C’est précisément pourquoi l’Italie offre à l’observateur un merveilleux champ d’étude puisque la crise y est endémique et y revêt des formes multiples. En Italie même, le territoire romain présente un intérêt particulier car la question agraire y apparaît à l’aube même de l’histoire.

La première loi agraire qui ait été promulguée à Rome date de l’an 486 avant Jésus-Christ ; la dernière est de 1908. Entre le consulat de Spurius Cassius et le ministère de M. Giolitti, les lois agraires se sont succédé presque sans interruption aussi bien sous la République que sous l’Empire, sous le régime pontifical que sous le gouvernement actuel. Cette fécondité législative à propos de la propriété foncière est l’indice d’un malaise évident, puisque l’intervention des pouvoirs publics a été jugée fréquemment nécessaire pour régler l’usage du sol, et le grand nombre des lois prouve surabondamment qu’aucune d’elles n’a jusqu’ici mis un terme à ce malaise. Actuellement une commission travaille à en élaborer une nouvelle, qui sera la sixième ou la septième promulguée depuis vingt-cinq ans.

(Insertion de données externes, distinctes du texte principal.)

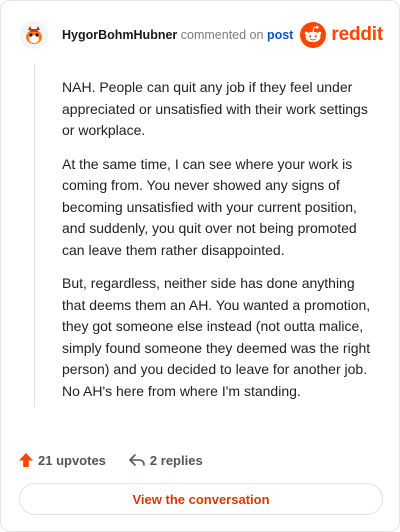 The height and width of the screenshot is (532, 400). I want to click on username-link: HygorBohmHubner, so click(120, 35).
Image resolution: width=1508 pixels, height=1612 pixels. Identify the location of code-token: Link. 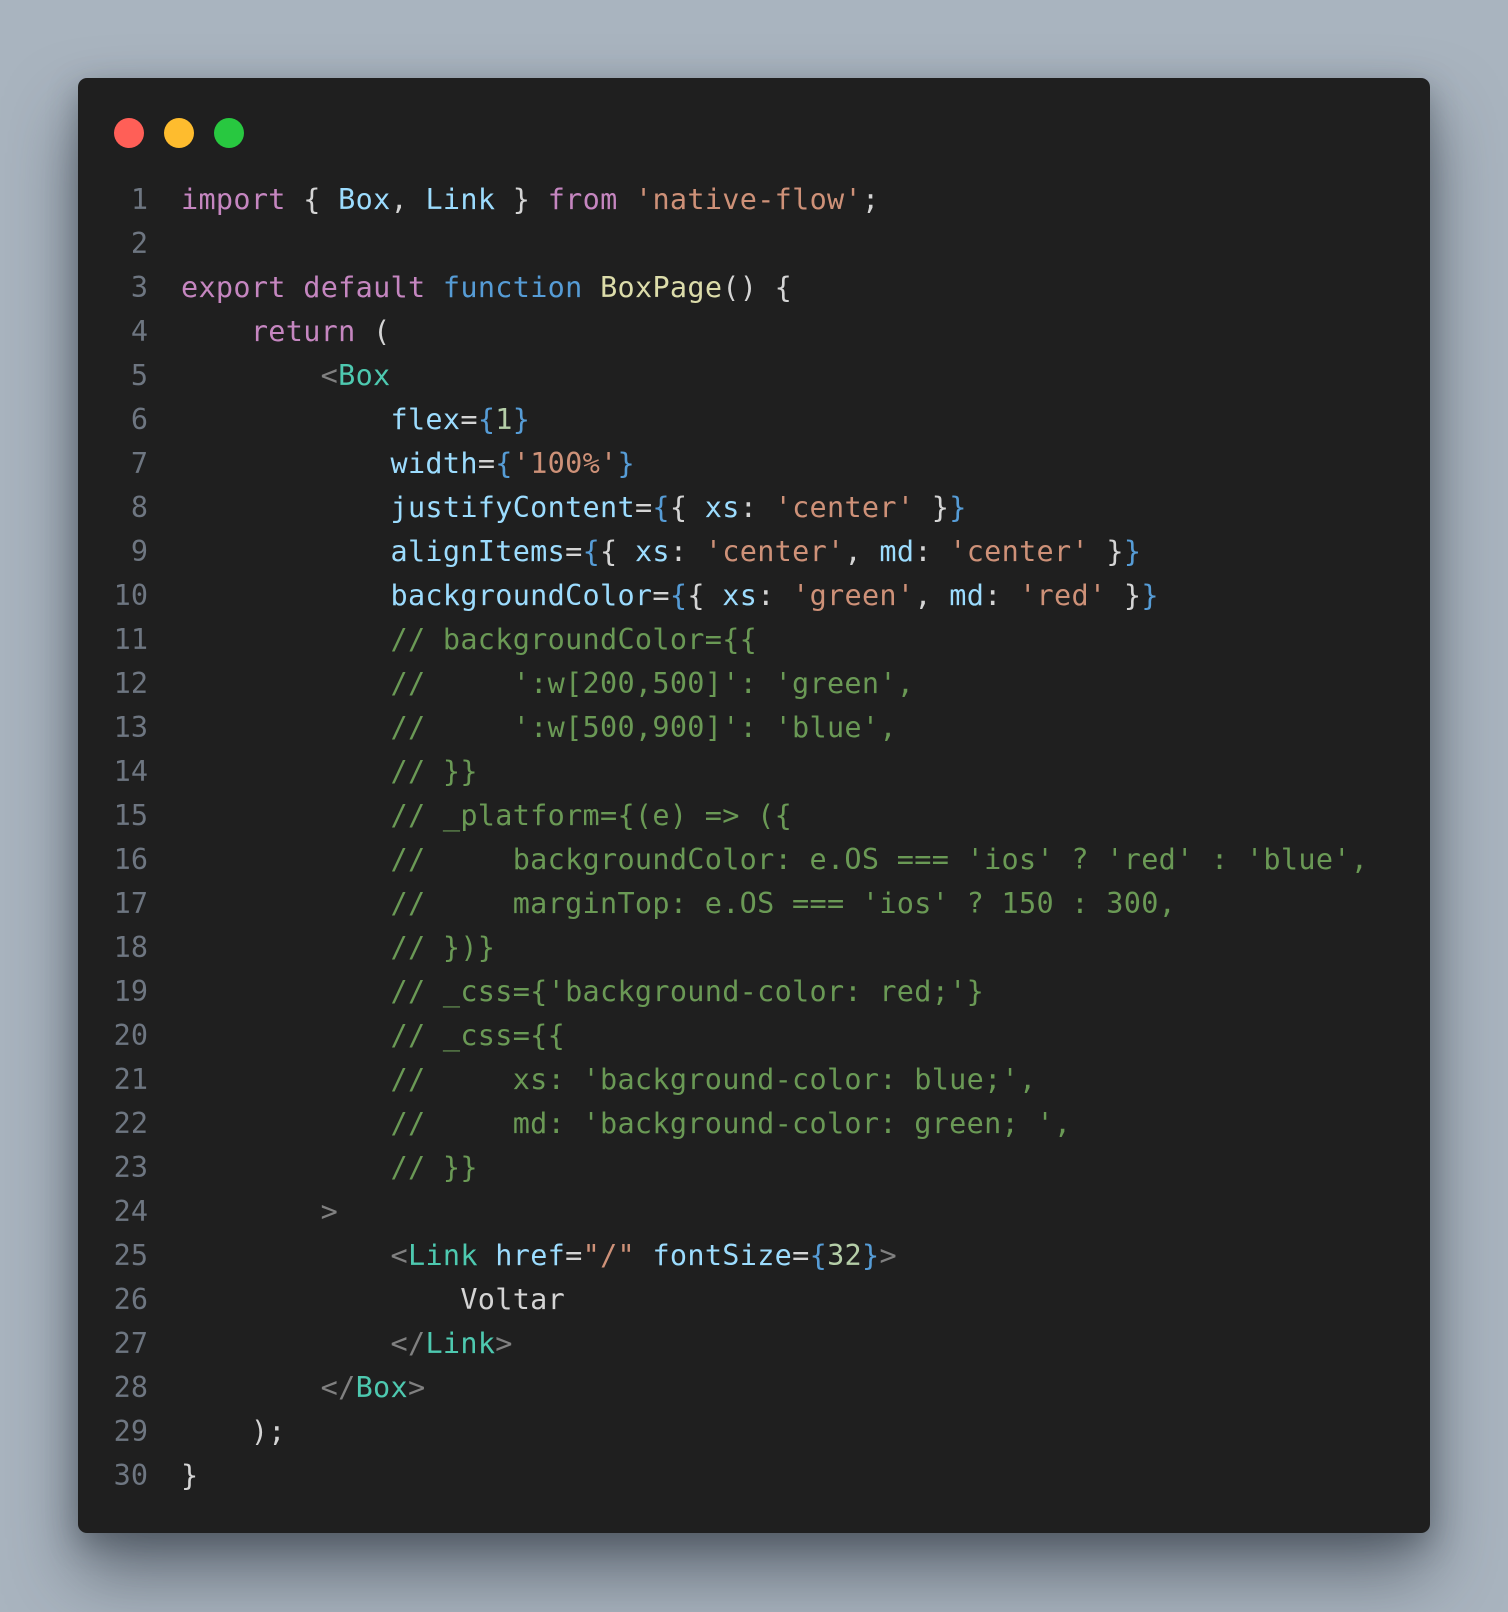
(460, 1344).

La crise agraire existe donc dans les environs de Rome depuis près de 2 500 ans. Elle ne se manifeste pas seulement par l’élaboration des lois. Les anciens Romains ont vu l’émeute gronder sur le Forum et la guerre civile éclater entre les partis : les Gracques en furent victimes. De nos jours, on lit fréquemment dans les journaux que les paysans d’un village ont envahi la propriété voisine et s’en sont partagé les terres pour les ensemencer ; si le propriétaire résiste et si la force publique intervient, le conflit devient facilement meurtrier.

Il y a donc encore actuellement dans la province de Rome une crise agraire. Quelles en sont les causes ? Quel en pourrait être le remède ? Telles sont les questions qui se posent tout naturellement et auxquelles nous voudrions essayer de répondre.

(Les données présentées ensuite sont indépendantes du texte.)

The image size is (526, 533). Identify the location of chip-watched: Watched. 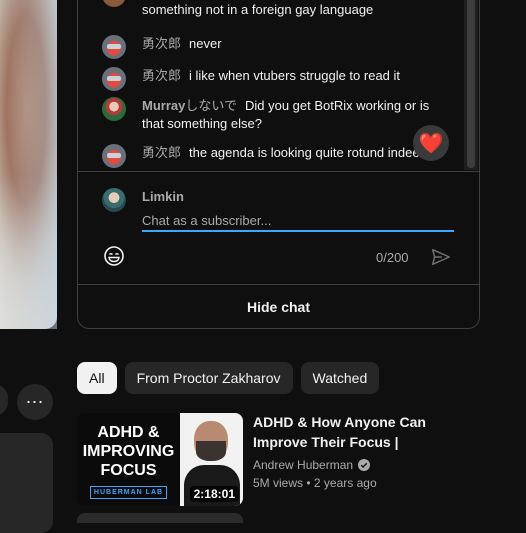
(340, 378).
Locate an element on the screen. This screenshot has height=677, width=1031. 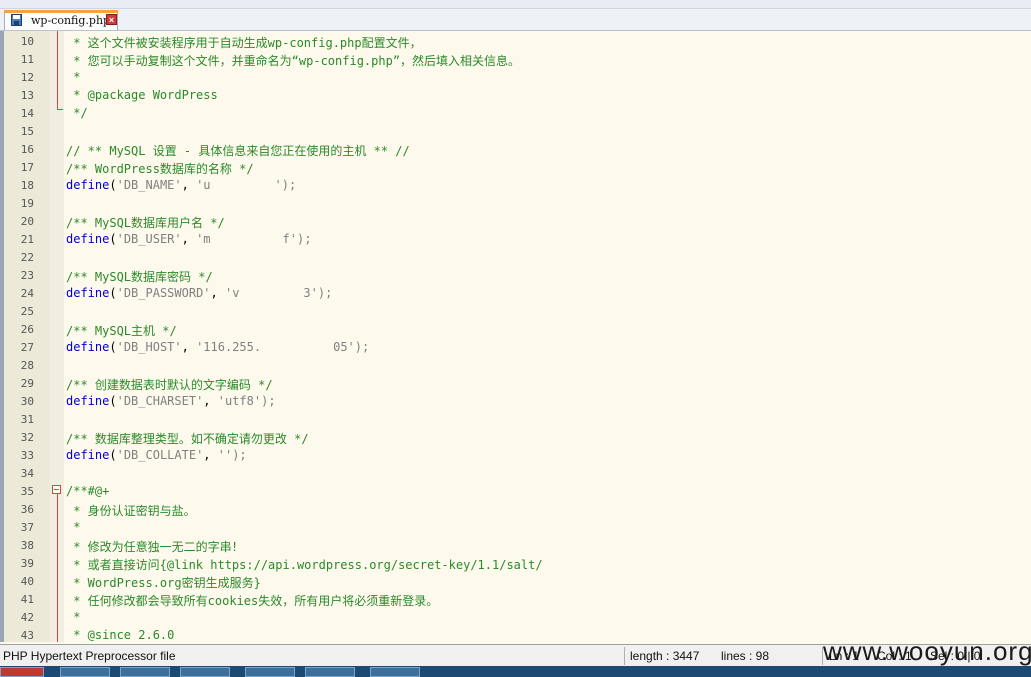
define-value: 'm is located at coordinates (204, 239).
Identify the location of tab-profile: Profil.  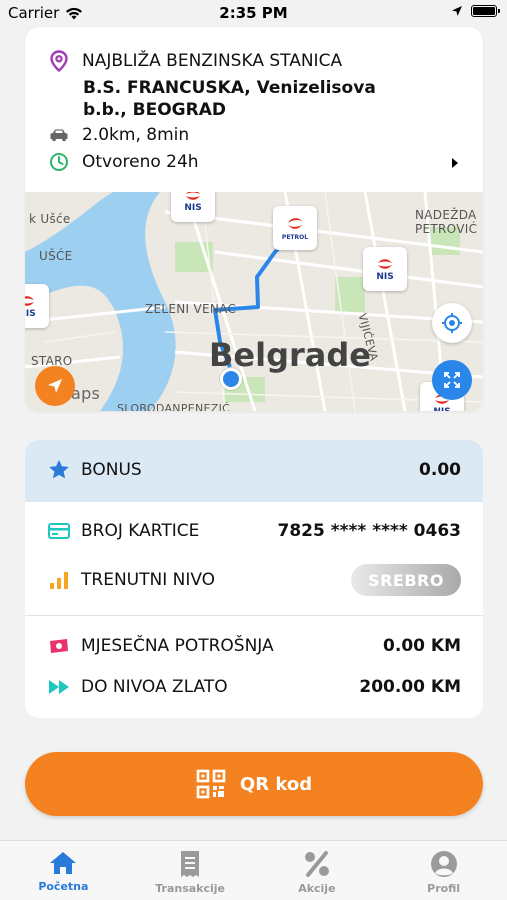
(444, 870).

La crise agraire se manifeste ici par la lutte pour la terre ; il s’agit de savoir pourquoi la terre de ce pays ne nourrit pas les hommes qui le peuplent. C’est seulement par une analyse aussi exacte que possible de l’organisation de la propriété que nous pourrons espérer découvrir les causes du malaise, en examinant attentivement si cette organisation est en harmonie avec les conditions du travail, l’état social de la population et les besoins de la société moderne.

Lorsque nous aurons déterminé les causes de la crise agraire, nous verrons quels remèdes y ont été proposés ; nous constaterons que l’intervention des pouvoirs publics est actuellement nécessaire, mais que cette intervention a des limites bien précises et qu’elle est par elle-même inefficace si elle n’est pas secondée par l’action énergique et persévérante des initiatives privées.

Nous serons amenés à conclure par cette affirmation devenue banale que la valeur propre de l’homme, résultat de la formation sociale et de l’éducation familiale, est le facteur dominant dans les problèmes qui se posent devant l’observateur des sociétés humaines. La prospérité, la supériorité sociales appartiennent aux individus et aux peuples qui savent le mieux s’adapter aux conditions du lieu et du temps pour maîtriser les forces naturelles et en tirer les moyens d’existence les plus abondants pour favoriser l’essor de la race.

Une étude monographique comme celle qu’on va lire n’a d’autre but que de déterminer, par une observation limitée mais minutieuse, et par une analyse détaillée et méthodique, les conditions de la prospérité sociale dans une région donnée et les causes qui y font obstacle, afin de permettre à l’homme de la réaliser par les moyens que l’expérience reconnaît efficaces.

La science sociale n’a de raison d’être que si elle permet, par la connaissance des lois sociales, d’augmenter le bien-être des sociétés, d’atténuer leurs souffrances et de les rendre prospères.




  1. Cf. Edmond Demolins, Comment la route crée le type social. Firmin-Didot. On trouvera dans cet ouvrage la description des principaux types sociaux et l’explication de leurs caractères distinctifs.